[Data extracts]

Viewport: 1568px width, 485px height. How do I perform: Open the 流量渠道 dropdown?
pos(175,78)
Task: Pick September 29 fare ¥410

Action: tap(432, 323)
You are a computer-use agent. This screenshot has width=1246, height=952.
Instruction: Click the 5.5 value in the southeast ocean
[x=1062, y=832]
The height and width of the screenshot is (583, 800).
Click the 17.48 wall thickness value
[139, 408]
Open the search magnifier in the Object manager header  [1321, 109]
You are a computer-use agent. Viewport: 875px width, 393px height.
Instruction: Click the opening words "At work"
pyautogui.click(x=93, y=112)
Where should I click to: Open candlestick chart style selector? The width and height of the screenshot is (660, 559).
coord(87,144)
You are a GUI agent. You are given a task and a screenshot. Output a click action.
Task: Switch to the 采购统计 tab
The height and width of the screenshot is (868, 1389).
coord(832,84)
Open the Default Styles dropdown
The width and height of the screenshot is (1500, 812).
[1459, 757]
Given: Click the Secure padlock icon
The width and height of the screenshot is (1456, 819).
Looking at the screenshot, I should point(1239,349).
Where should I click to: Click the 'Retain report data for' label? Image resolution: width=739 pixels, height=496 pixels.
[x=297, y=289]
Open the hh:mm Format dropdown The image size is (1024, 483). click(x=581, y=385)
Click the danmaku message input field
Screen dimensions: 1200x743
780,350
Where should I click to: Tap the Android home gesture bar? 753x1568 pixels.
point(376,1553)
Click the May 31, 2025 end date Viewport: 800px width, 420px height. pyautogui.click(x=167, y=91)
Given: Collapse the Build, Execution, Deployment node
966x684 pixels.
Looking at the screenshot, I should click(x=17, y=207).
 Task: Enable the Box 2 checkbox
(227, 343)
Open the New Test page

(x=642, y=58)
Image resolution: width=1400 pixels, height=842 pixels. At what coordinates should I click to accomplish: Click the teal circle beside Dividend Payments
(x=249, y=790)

[/Data extracts]

- Task goal:
Return all of the data precisely as it appears.

- Solved exercise:
Viewport: 1568px width, 485px height. How do I perform: Open the 流量渠道 dropdown?
pos(175,78)
Task: Pick September 29 fare ¥410

Action: tap(432, 323)
You are a computer-use agent. This screenshot has width=1246, height=952.
Instruction: Click the 5.5 value in the southeast ocean
[x=1062, y=832]
The height and width of the screenshot is (583, 800).
Click the 17.48 wall thickness value
[139, 408]
Open the search magnifier in the Object manager header  [1321, 109]
You are a computer-use agent. Viewport: 875px width, 393px height.
Instruction: Click the opening words "At work"
pyautogui.click(x=93, y=112)
Where should I click to: Open candlestick chart style selector? The width and height of the screenshot is (660, 559).
coord(87,144)
You are a GUI agent. You are given a task and a screenshot. Output a click action.
Task: Switch to the 采购统计 tab
The height and width of the screenshot is (868, 1389).
coord(832,84)
Open the Default Styles dropdown
The width and height of the screenshot is (1500, 812).
[1459, 757]
Given: Click the Secure padlock icon
The width and height of the screenshot is (1456, 819).
Looking at the screenshot, I should point(1239,349).
Where should I click to: Click the 'Retain report data for' label? Image resolution: width=739 pixels, height=496 pixels.
[x=297, y=289]
Open the hh:mm Format dropdown The image size is (1024, 483). click(x=581, y=385)
Click the danmaku message input field
Screen dimensions: 1200x743
780,350
Where should I click to: Tap the Android home gesture bar? 753x1568 pixels.
point(376,1553)
Click the May 31, 2025 end date Viewport: 800px width, 420px height. pyautogui.click(x=167, y=91)
Given: Collapse the Build, Execution, Deployment node
966x684 pixels.
Looking at the screenshot, I should click(x=17, y=207).
 Task: Enable the Box 2 checkbox
(227, 343)
Open the New Test page

(x=642, y=58)
Image resolution: width=1400 pixels, height=842 pixels. At what coordinates should I click to accomplish: Click the teal circle beside Dividend Payments
(x=249, y=790)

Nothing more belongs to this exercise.